Let’s talk: Indonesian artist Arahmaiani (right) works with communities in the Tibet Plateau, China, a mountainous area sparsely populated by farmers and herdsmen.
Let’s talk: Indonesian artist Arahmaiani (right) works with communities in the Tibet Plateau, China, a mountainous area sparsely populated by farmers and herdsmen. (Courtesy of Arahmaiani/-)

For the online show, Arahmaiani is putting the focus on her project held in the Tibet Plateau, where she worked in the Kham area in 2010 after the area was hit by an earthquake.

She said the reason she went to the plateau in the first place had to do with her participation at an exhibition at the Shanghai Contemporary Art Museum. The exhibition’s curator selected her for her community-based art project, prompting her to ask for an opportunity to work with communities in China.

“I realized this kind of art [at the time] in China was not a common practice, so I wanted to show audience what that meant,” Arahmaiani says.

At that time, she was looking to work in a marginalized community or a community that was hit by a disaster. She chose Yushu prefecture because it had been hit by an earthquake. Armed with experience working with earthquake victims back home in Yogyakarta and accompanied by a Chinese artist, Arahmaiani went to Yushu to see if she could help.

“As we didn't know nobody, I decided to go and find a monastery,” she says.

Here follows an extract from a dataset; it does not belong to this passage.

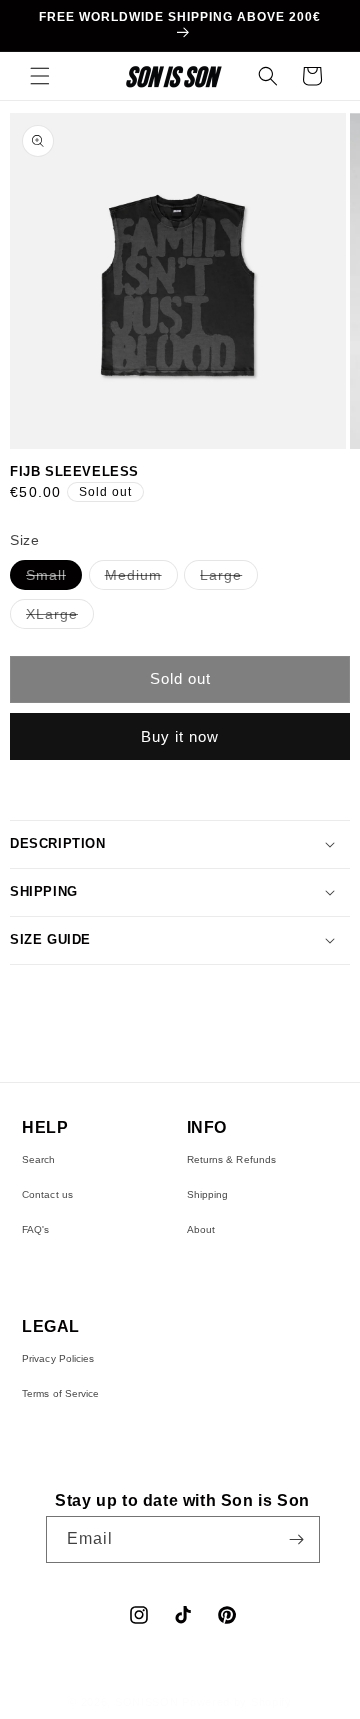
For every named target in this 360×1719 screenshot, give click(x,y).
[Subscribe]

From then on, her project evolved, and in the first five years, she and the monks from a monastery created a garbage management and recycling project, planted trees and revived organic farming practices. They later got support from the Chinese government, allowing them to reach more villages and expand the project.

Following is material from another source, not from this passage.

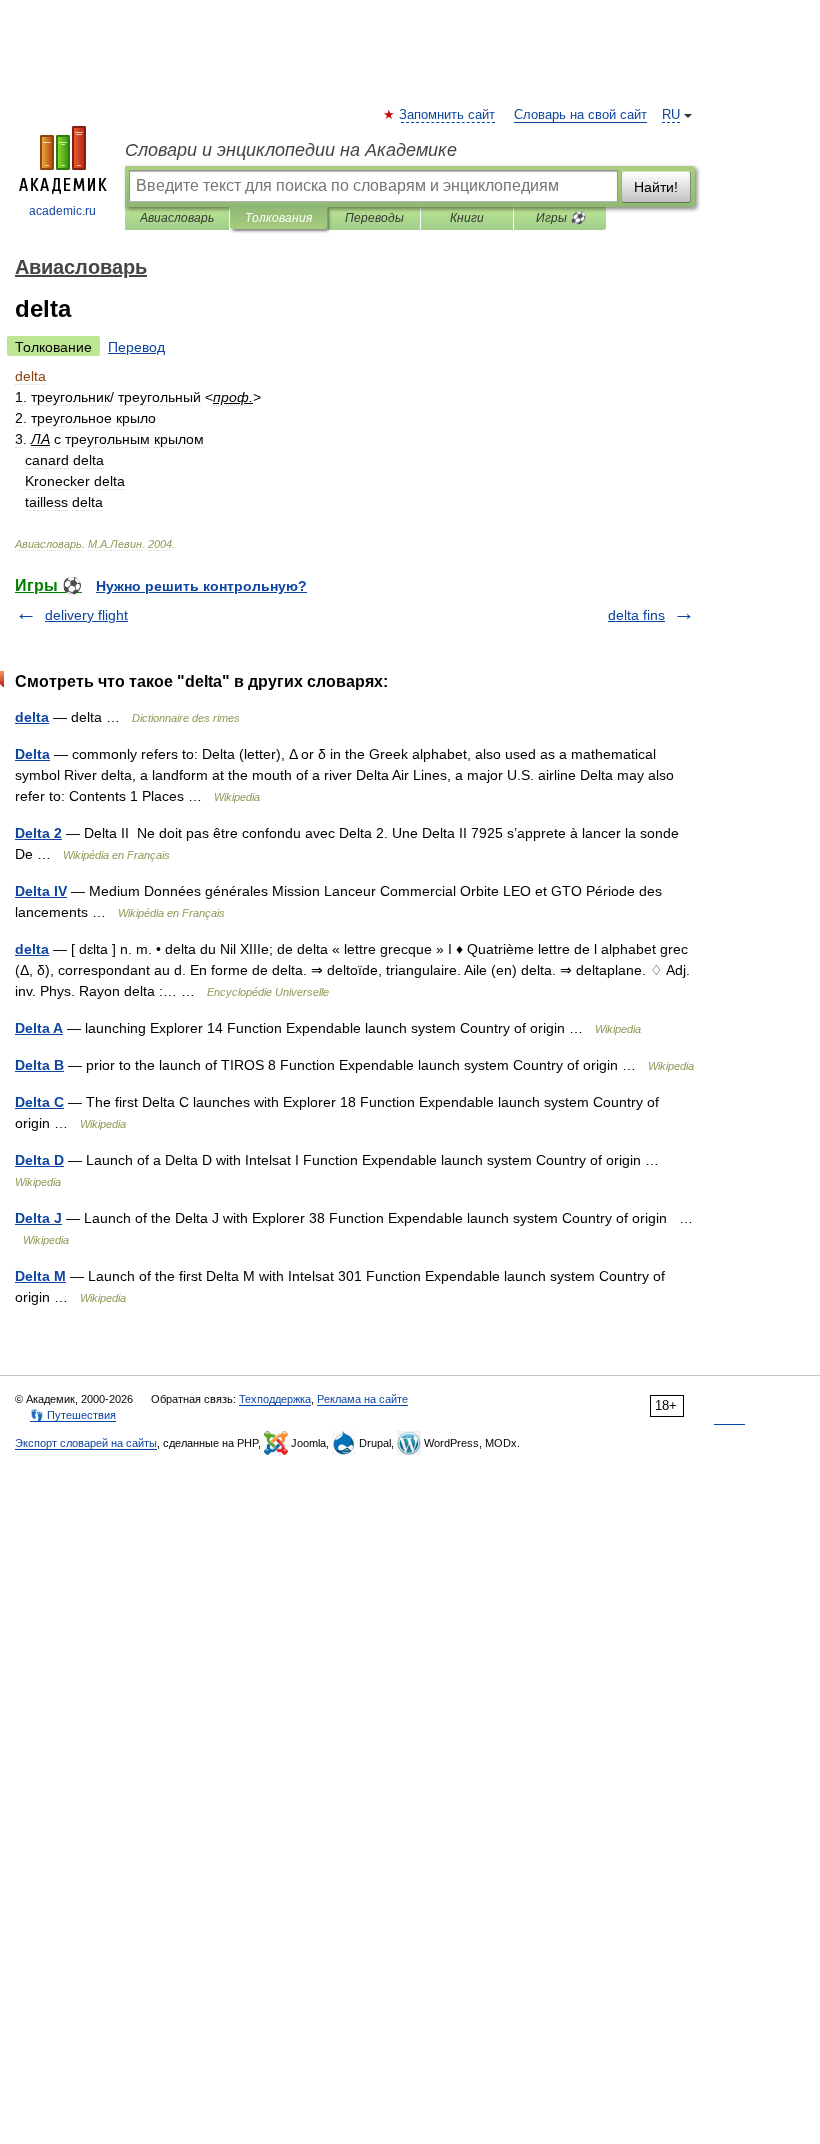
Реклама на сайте (362, 1399)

The multitalented artist is aware that at the time of the pandemic when people have to stay at home to stem the virus’ spread, it has also changed the way people and artist like herself go about their work.

With the pandemic still in full swing, she is aware how the situation limits activities with communities but insists that community-based art practices are very relevant to the current situation as they encourage people to work together.

“They [curators] think that community-based practices and an environmental focus are needed today,” she says.

“My work in Tibet in the past 10 years is considered as a good example that needs to be expanded into many other communities. And I completely agree.”

Arahmaiani is currently in Bali for her art residency at Tony Raka gallery ahead of her upcoming exhibition scheduled in July — if the crisis subsides. She is also collaborating with the gallery to work with communities in Bali.

She said art offers creative solutions to deal with the negative impacts and serious implications of the pandemic.

“Art is a creative medium that is very flexible and can respond to any condition and situation. Art can provide inspiration to find alternative and creative solutions to problems.”